What you are asked to do |
Output the lines starting at the one containing "You are a computer-use agent. This" and ending at the one containing "Looking at the", with both ends included, reproduced without any change. Leave the pictures out of your answer.

[Stored data entries]
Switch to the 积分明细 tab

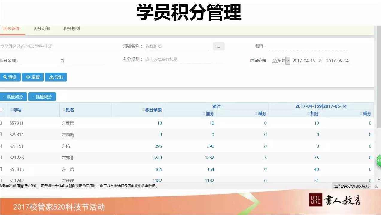tap(41, 29)
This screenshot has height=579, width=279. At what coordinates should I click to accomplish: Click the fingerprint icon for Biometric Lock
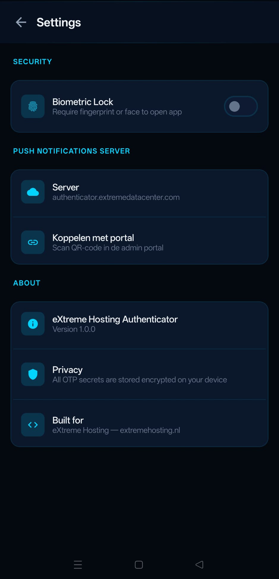point(33,106)
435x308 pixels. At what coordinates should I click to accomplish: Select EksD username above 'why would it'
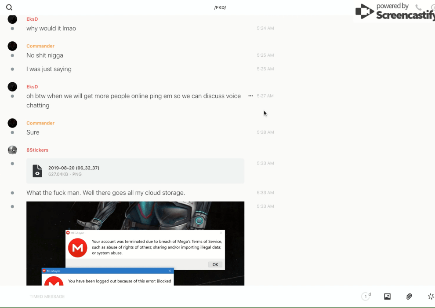32,19
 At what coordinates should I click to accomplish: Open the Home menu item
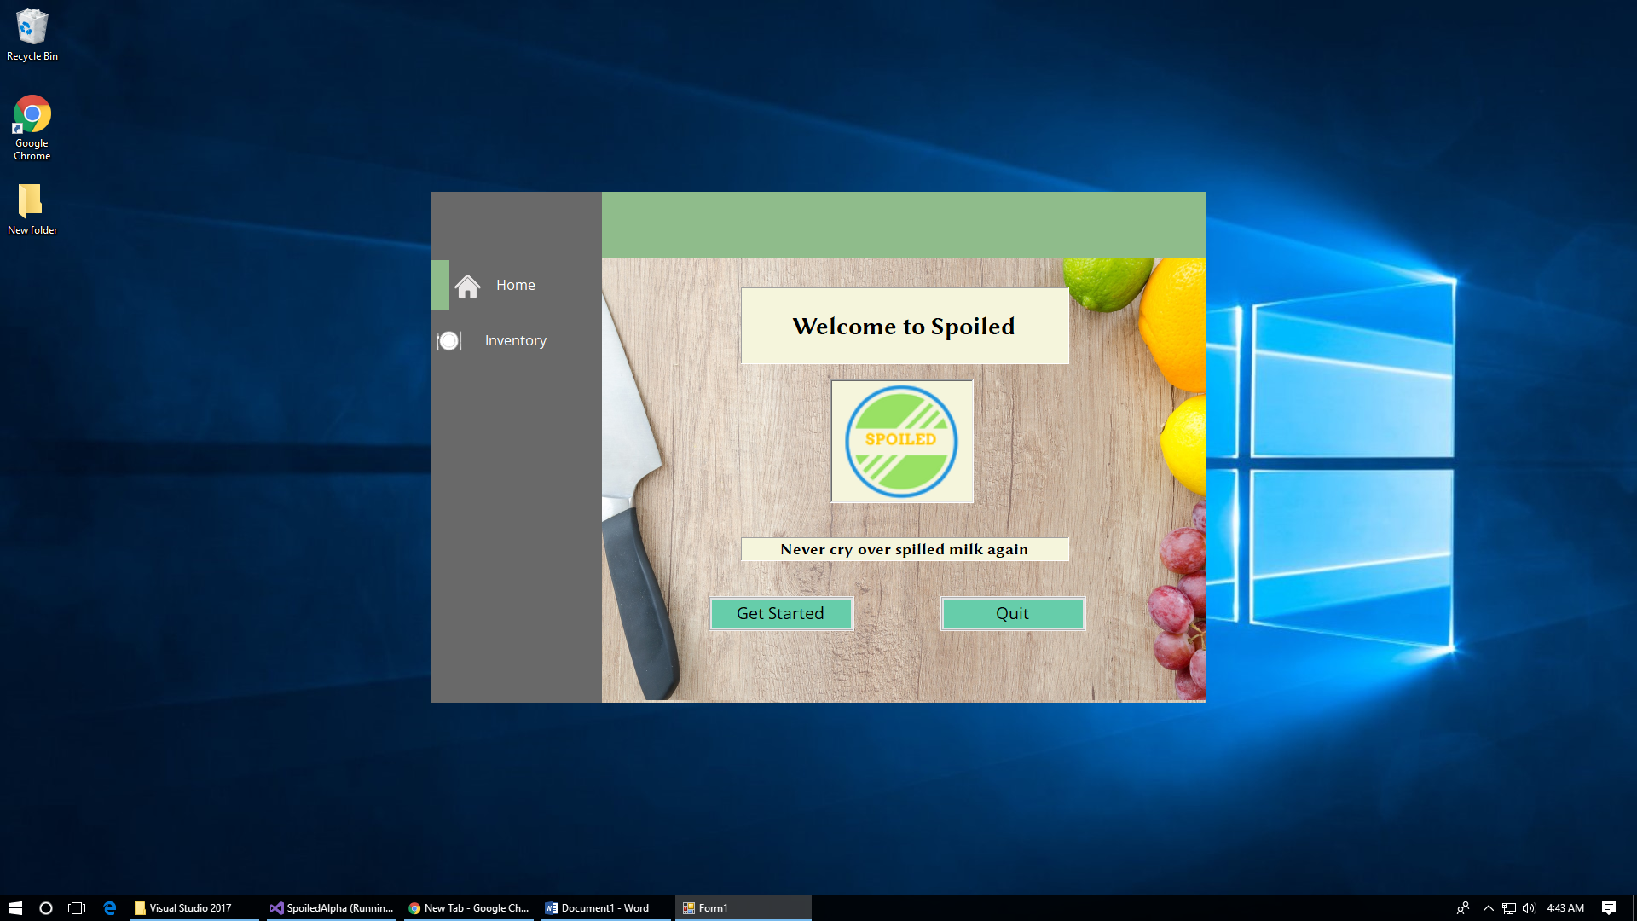pos(515,286)
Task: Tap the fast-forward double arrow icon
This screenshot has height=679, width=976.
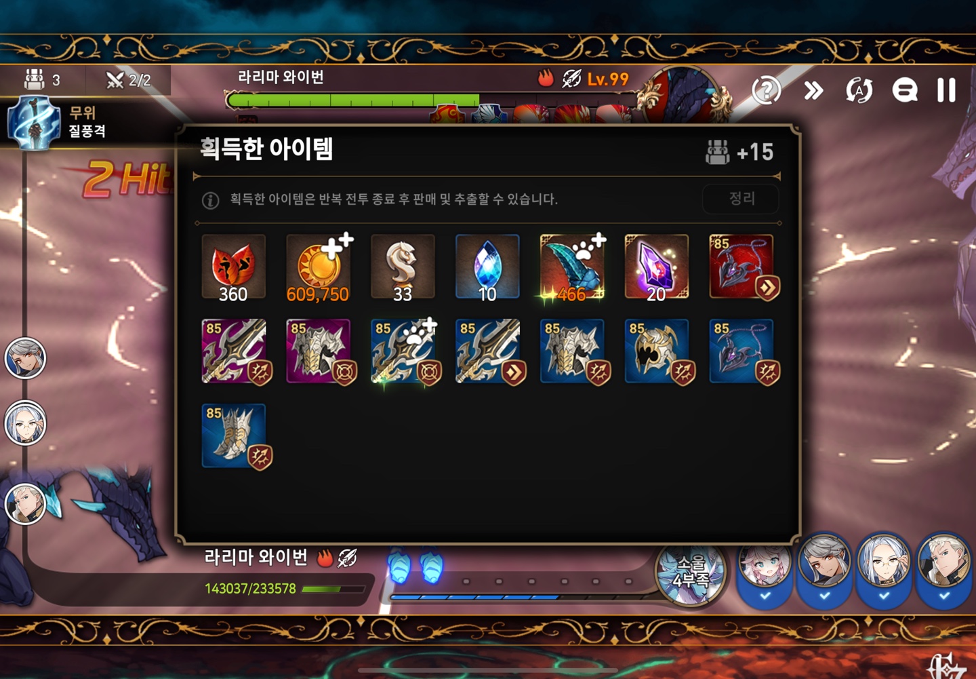Action: [813, 90]
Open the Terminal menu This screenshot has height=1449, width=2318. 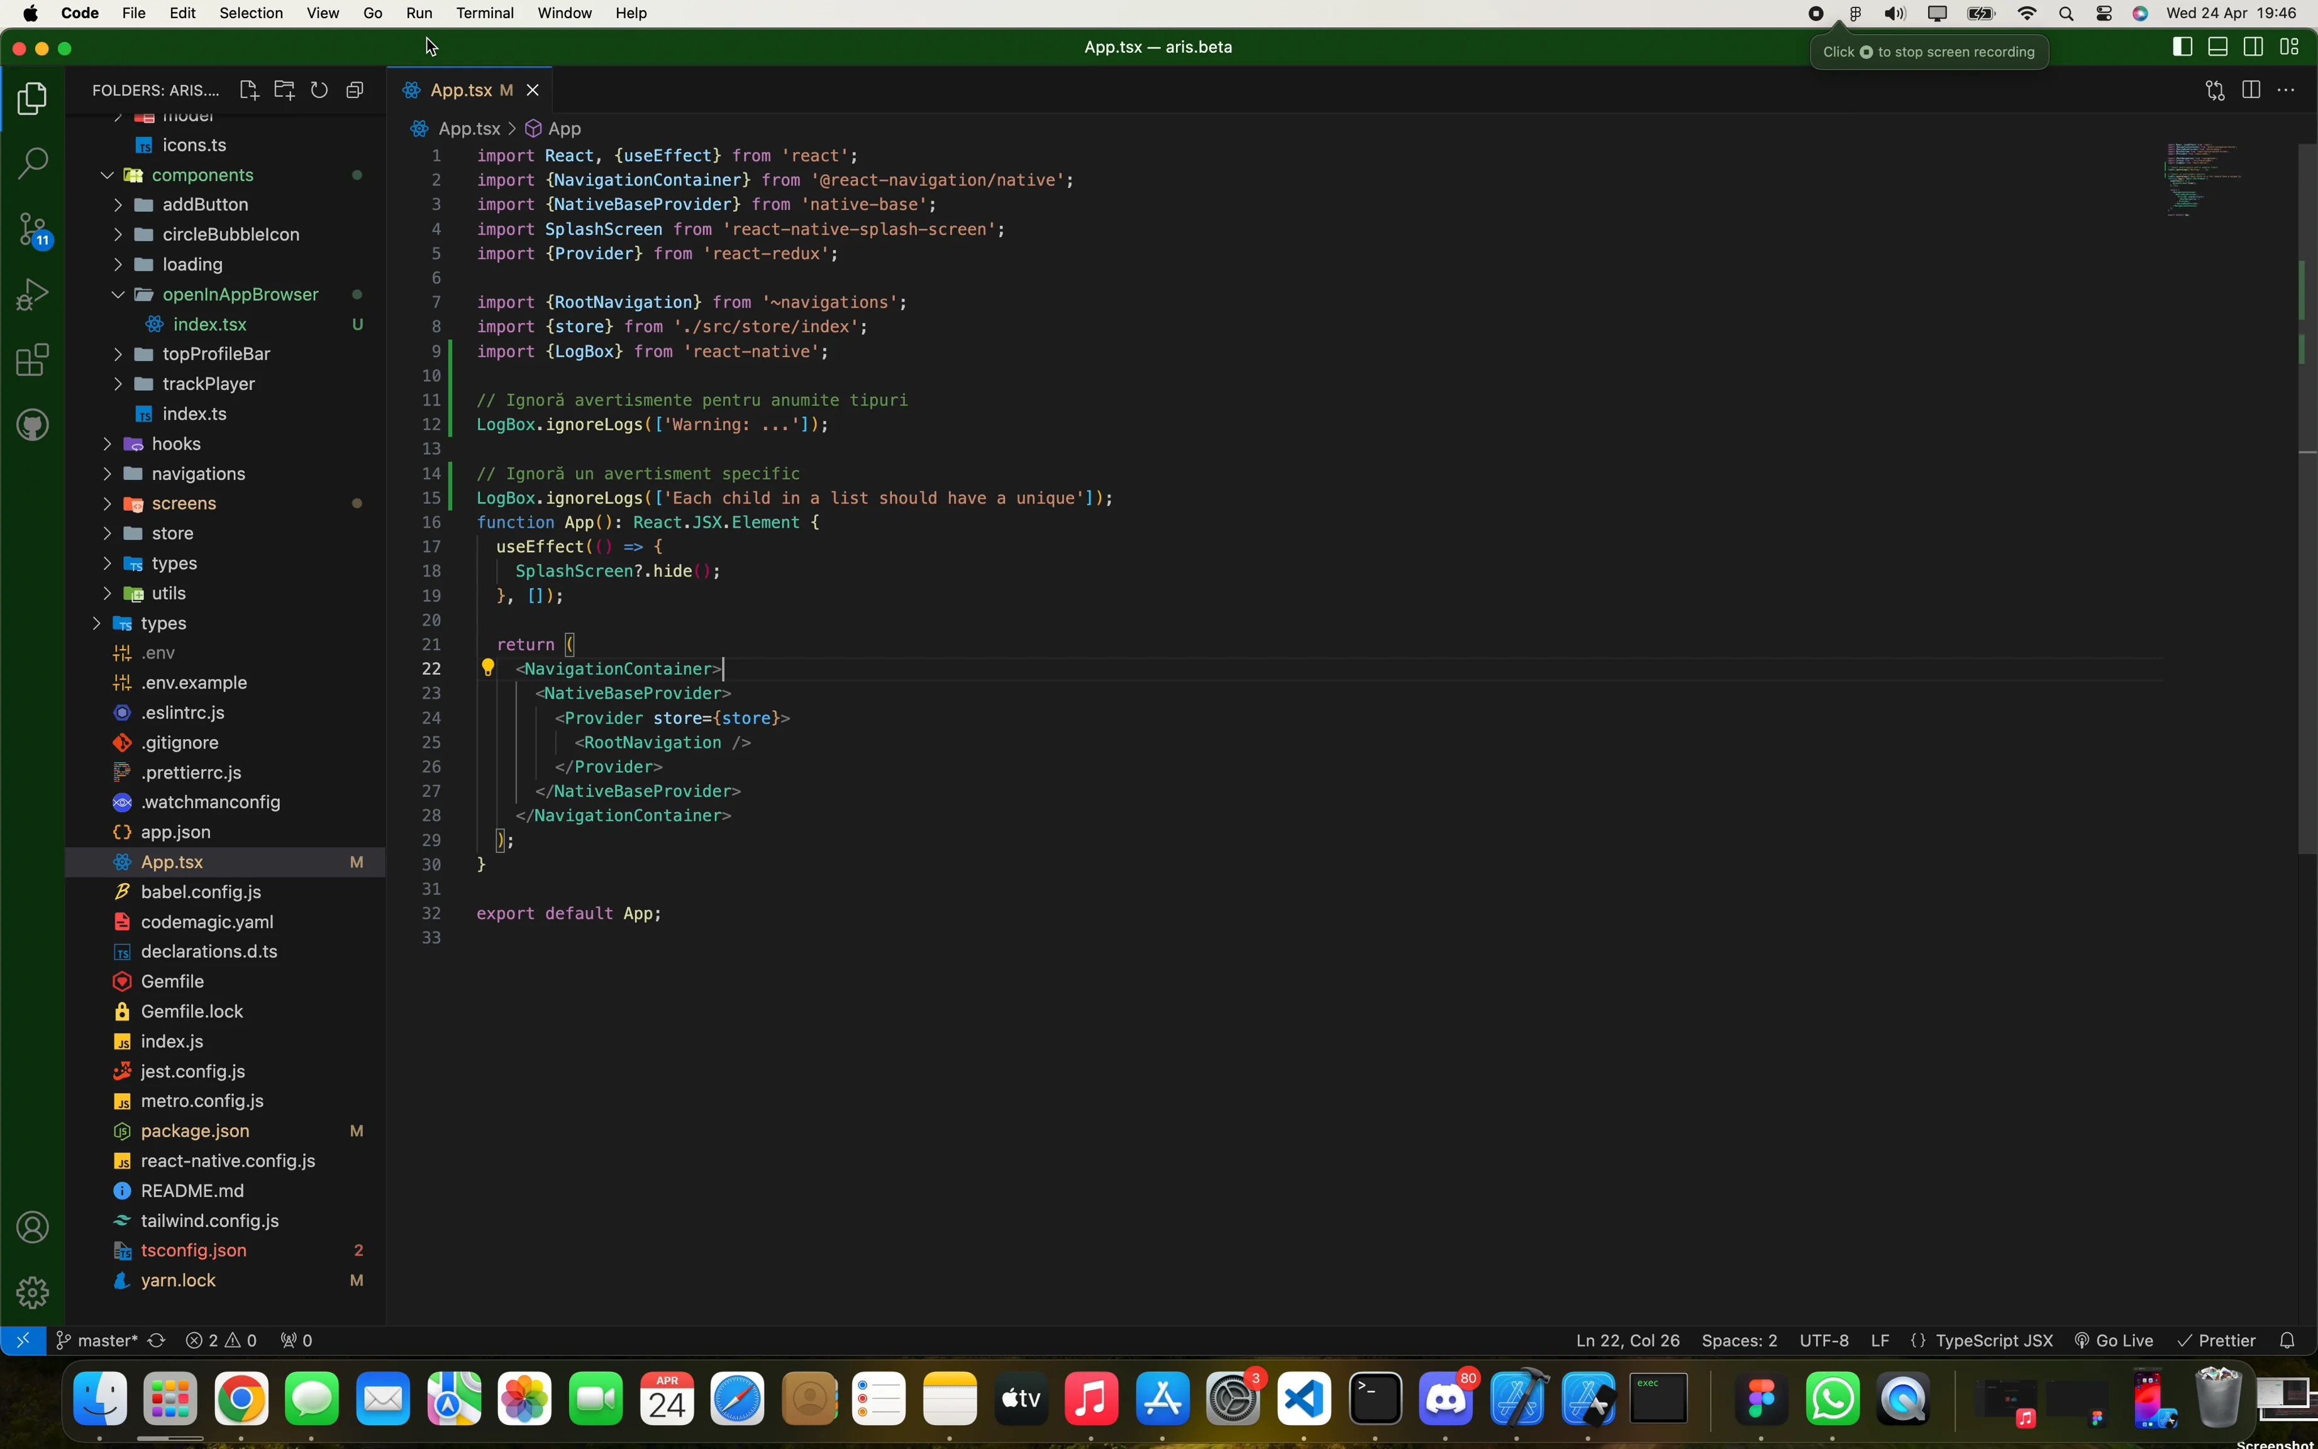(x=484, y=13)
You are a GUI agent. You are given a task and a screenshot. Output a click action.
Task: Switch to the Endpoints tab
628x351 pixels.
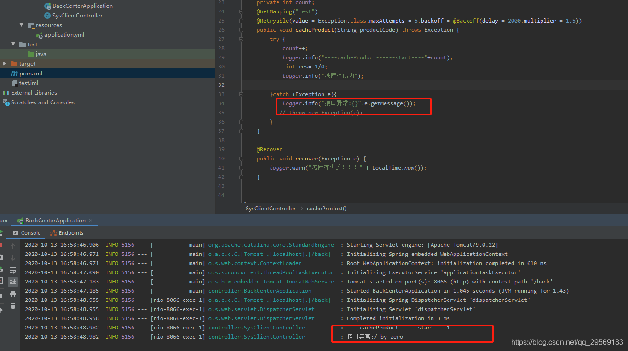click(71, 232)

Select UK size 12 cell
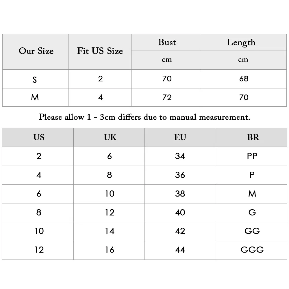pos(109,212)
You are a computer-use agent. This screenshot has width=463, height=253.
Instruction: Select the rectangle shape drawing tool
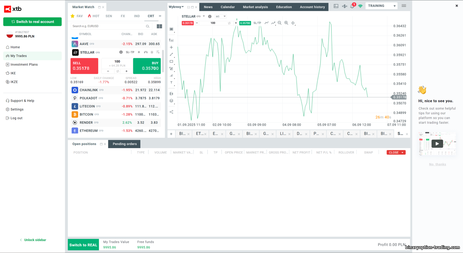(171, 61)
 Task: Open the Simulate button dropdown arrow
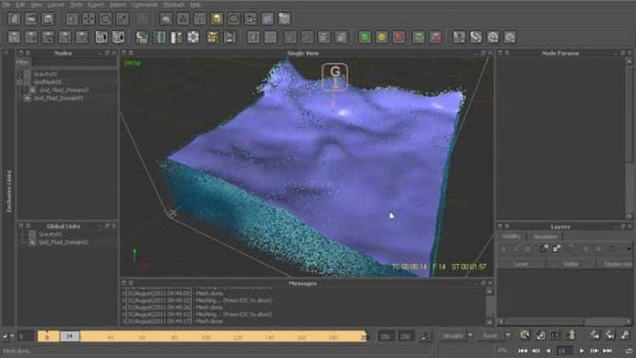[x=470, y=336]
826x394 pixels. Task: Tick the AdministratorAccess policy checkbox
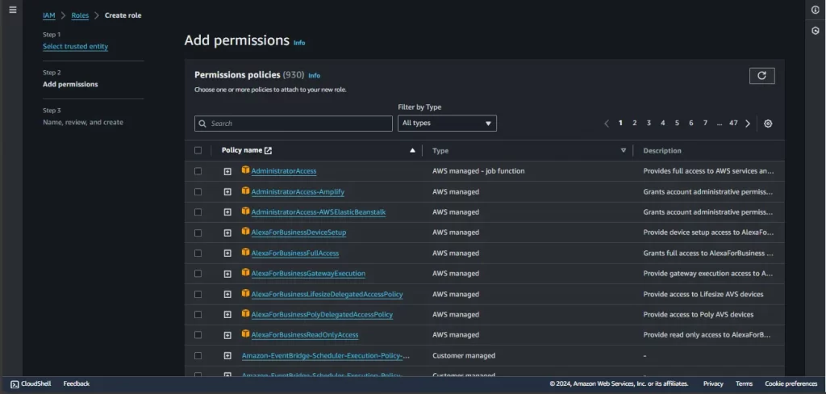coord(198,171)
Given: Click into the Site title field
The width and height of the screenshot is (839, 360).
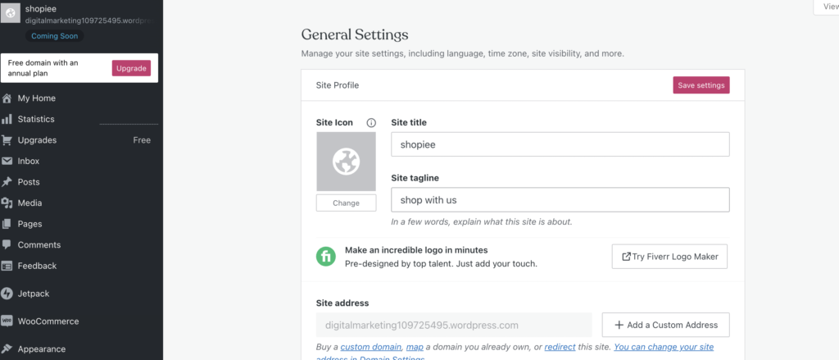Looking at the screenshot, I should [x=560, y=144].
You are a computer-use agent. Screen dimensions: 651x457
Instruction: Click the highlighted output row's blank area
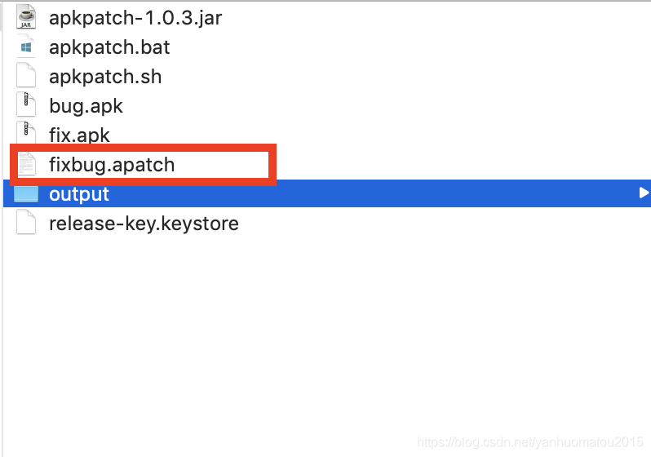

Exercise response |
You are a computer-use agent. This screenshot has width=463, height=253.
Instruction: Select the rectangle shape drawing tool
(171, 61)
 Task: Open the Simulate button dropdown arrow
[x=470, y=336]
826x394 pixels. Task: Tick the AdministratorAccess policy checkbox
coord(198,171)
Given: Click into the Site title field
The width and height of the screenshot is (839, 360).
Looking at the screenshot, I should [x=560, y=144].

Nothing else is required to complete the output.